Deep Learning#
%matplotlib inline
import matplotlib.pyplot as plt
import seaborn as sns; sns.set()
import numpy as np
import pandas as pd
import os.path
import subprocess
import matplotlib.collections
import scipy.signal
from sklearn import model_selection
import warnings
warnings.filterwarnings('ignore')
from math import ceil
from sklearn.metrics import (
accuracy_score, precision_score, recall_score,
roc_auc_score, average_precision_score
)
import torch
from torch import nn
from torch.utils.data import TensorDataset, DataLoader
Helpers for Getting, Loading, and Locating Data
def wget_data(url: str):
local_path = './tmp_data'
p = subprocess.Popen(["wget", "-nc", "-P", local_path, url], stderr=subprocess.PIPE, encoding='UTF-8')
rc = None
while rc is None:
line = p.stderr.readline().strip('\n')
if len(line) > 0:
print(line)
rc = p.poll()
def locate_data(name, check_exists=True):
local_path='./tmp_data'
path = os.path.join(local_path, name)
if check_exists and not os.path.exists(path):
raise RuxntimeError('No such data file: {}'.format(path))
return path
Get Data#
wget_data('https://raw.githubusercontent.com/illinois-ipaml/MachineLearningForPhysics/main/data/circles_data.hf5')

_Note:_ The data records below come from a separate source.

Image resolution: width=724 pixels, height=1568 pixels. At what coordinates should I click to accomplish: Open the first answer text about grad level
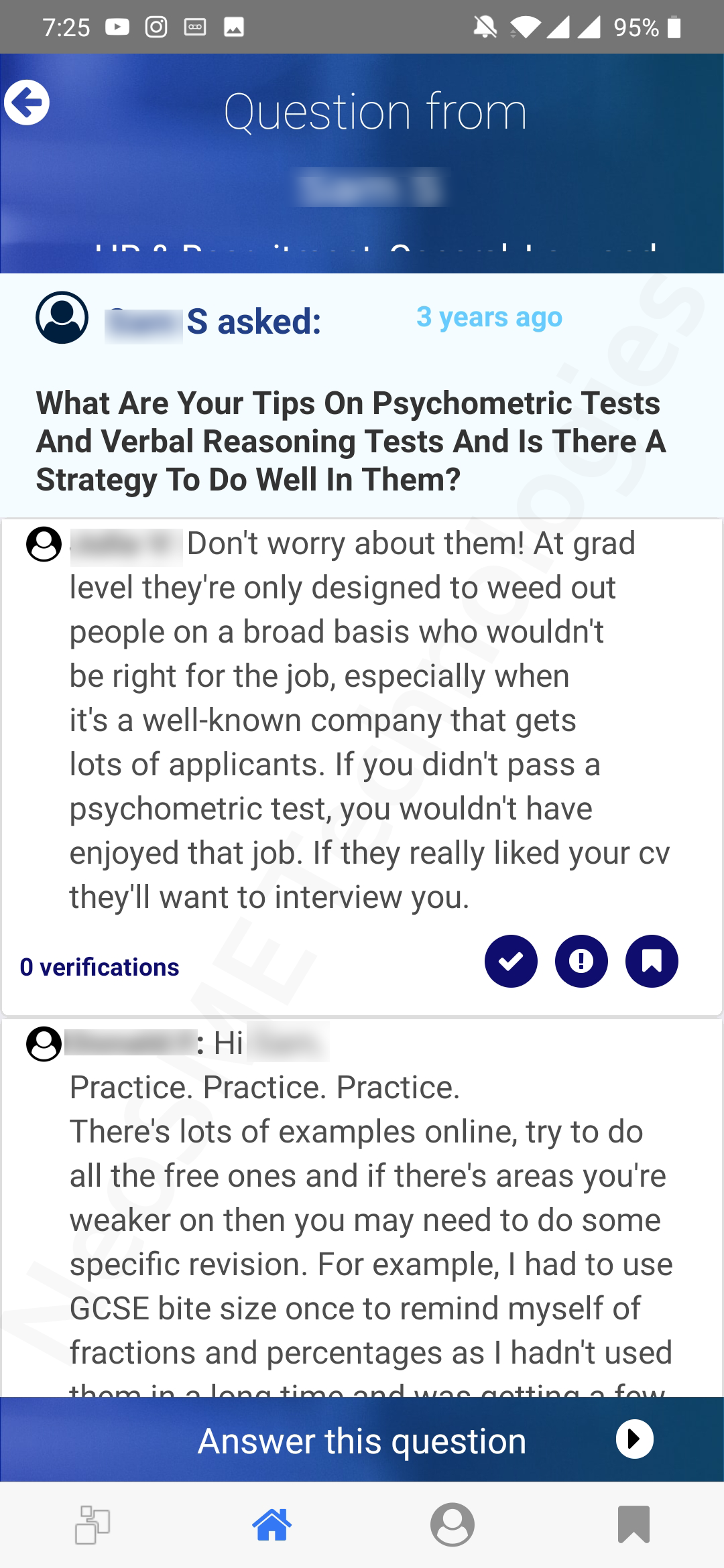369,720
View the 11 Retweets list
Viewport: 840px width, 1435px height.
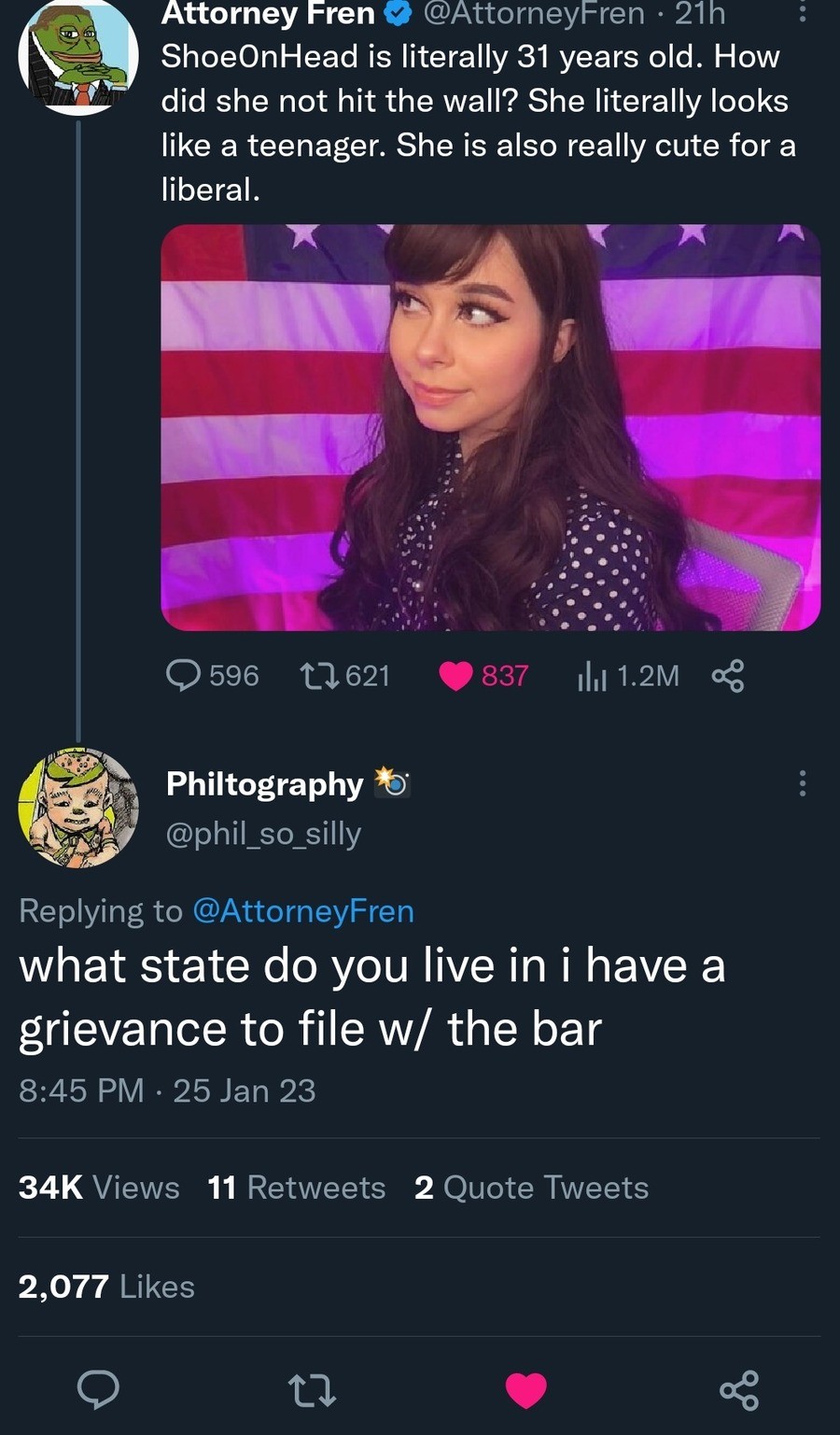296,1188
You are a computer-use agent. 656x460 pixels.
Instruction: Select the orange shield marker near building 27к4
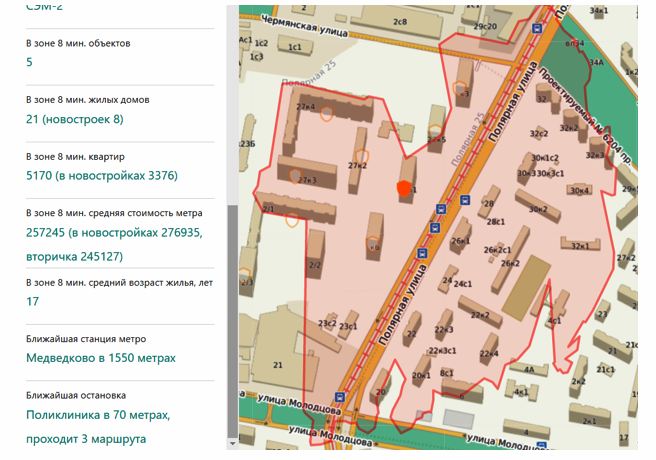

wget_data('https://raw.githubusercontent.com/illinois-ipaml/MachineLearningForPhysics/main/data/circles_targets.hf5')
wget_data('https://raw.githubusercontent.com/illinois-ipaml/MachineLearningForPhysics/main/data/spectra_data.hf5')
File ‘./tmp_data/circles_data.hf5’ already there; not retrieving.
File ‘./tmp_data/circles_targets.hf5’ already there; not retrieving.
File ‘./tmp_data/spectra_data.hf5’ already there; not retrieving.
Neural Network Architectures for Deep Learning#
We previously looked at the basic building blocks of a neural network. Here we will put it together to show the process of training and evaluating a simple neural network that, for networks with additional layers, would illustrate deep learning.
We will later look at some other novel architectures that are currently driving the deep-learning revolution:
Convolutional networks
Recurrent networks
We conclude with some reflections on where “deep learning” is headed.
We learned about tensorflow and PyTorch last time. Here, will focus on PyTorch, which has become the more common toolbox for deep learning.
Reading Data#
First, we create a dataset where we split the circles data into train(400) and test (100) datasets.
X = pd.read_hdf(locate_data('circles_data.hf5'))
y = pd.read_hdf(locate_data('circles_targets.hf5'))
X_train, X_test, y_train, y_test = model_selection.train_test_split(
X, y, test_size=100, random_state=123)
# Convert to NumPy float32
Xtr = X_train.astype("float32").to_numpy()
ytr = y_train.squeeze().astype("float32").to_numpy()
Xte = X_test.astype("float32").to_numpy()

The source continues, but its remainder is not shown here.